Rewrite the stretch from the line containing "Identify the location of y-tick-label: 1.0" through the end of the records, requests included, multiplying every coordinate in the answers by 1.85 and rounding to whole numbers with halves rounded up. Leave the pictures out of your answer.

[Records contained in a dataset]
* * *

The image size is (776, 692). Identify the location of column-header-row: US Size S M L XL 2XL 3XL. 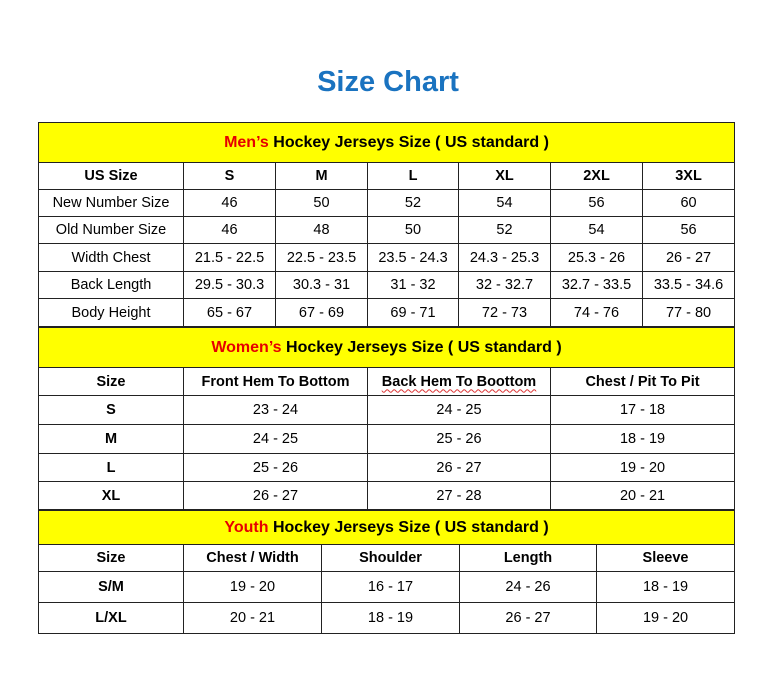
(387, 176).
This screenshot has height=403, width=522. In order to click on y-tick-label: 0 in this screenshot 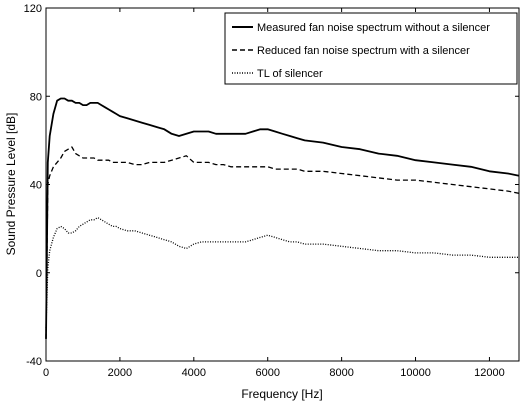, I will do `click(39, 274)`.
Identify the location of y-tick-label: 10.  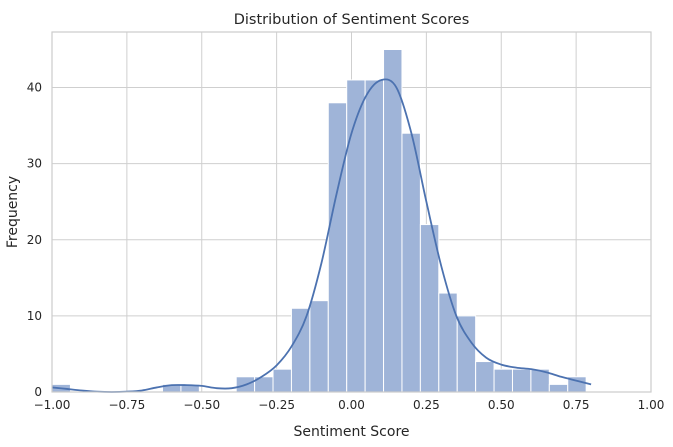
(34, 316).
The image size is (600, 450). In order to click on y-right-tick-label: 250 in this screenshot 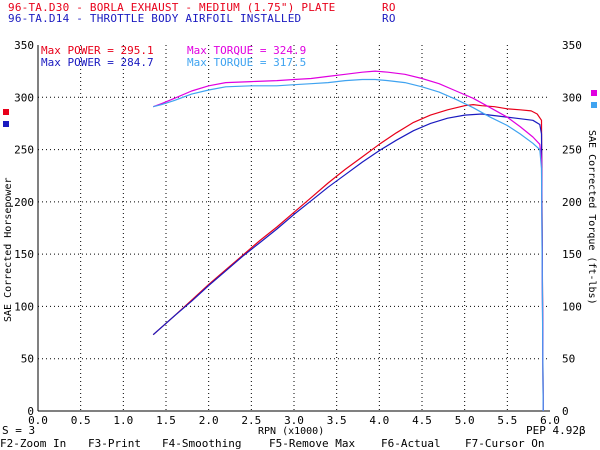, I will do `click(572, 150)`.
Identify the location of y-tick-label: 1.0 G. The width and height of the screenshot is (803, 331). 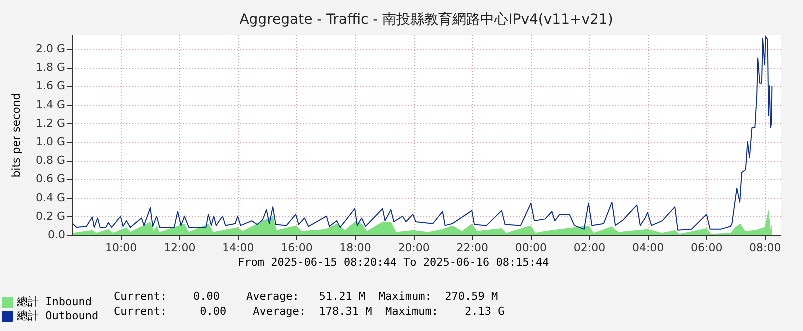
(51, 142).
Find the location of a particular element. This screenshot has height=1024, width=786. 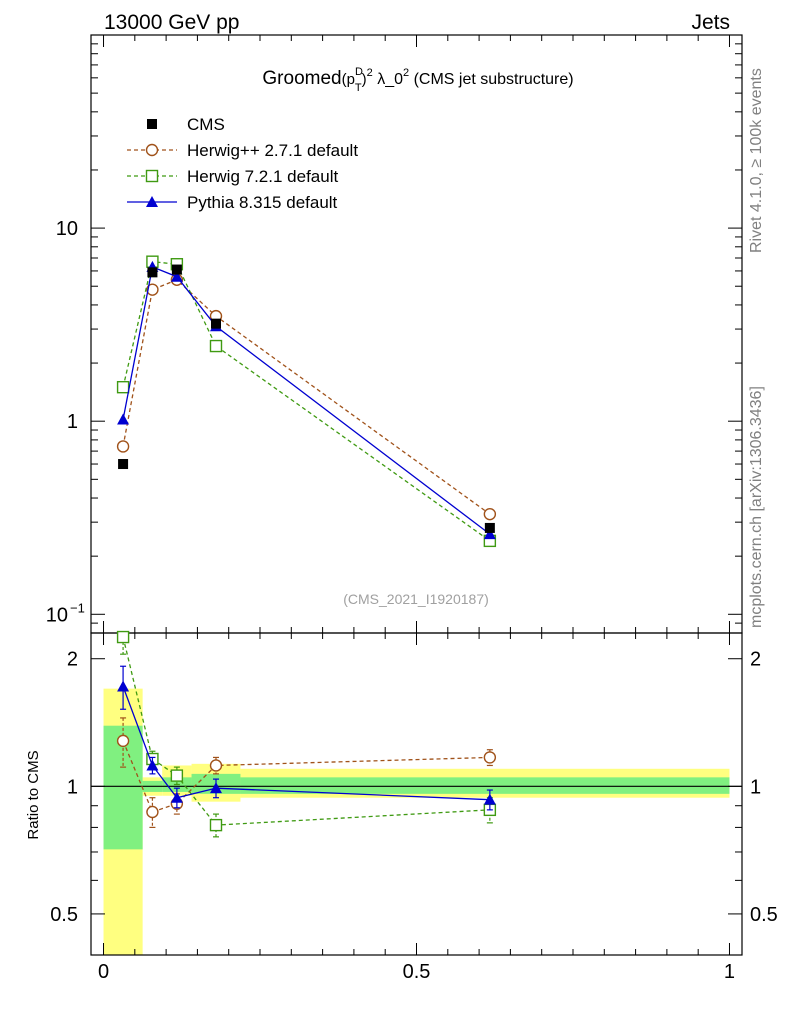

* * *

### Result for this exercise
Identify the location of y-tick-label: 1.0 G. The width and height of the screenshot is (803, 331). 
(94, 263).
Find the location of a particular element. This screenshot has height=1024, width=786. 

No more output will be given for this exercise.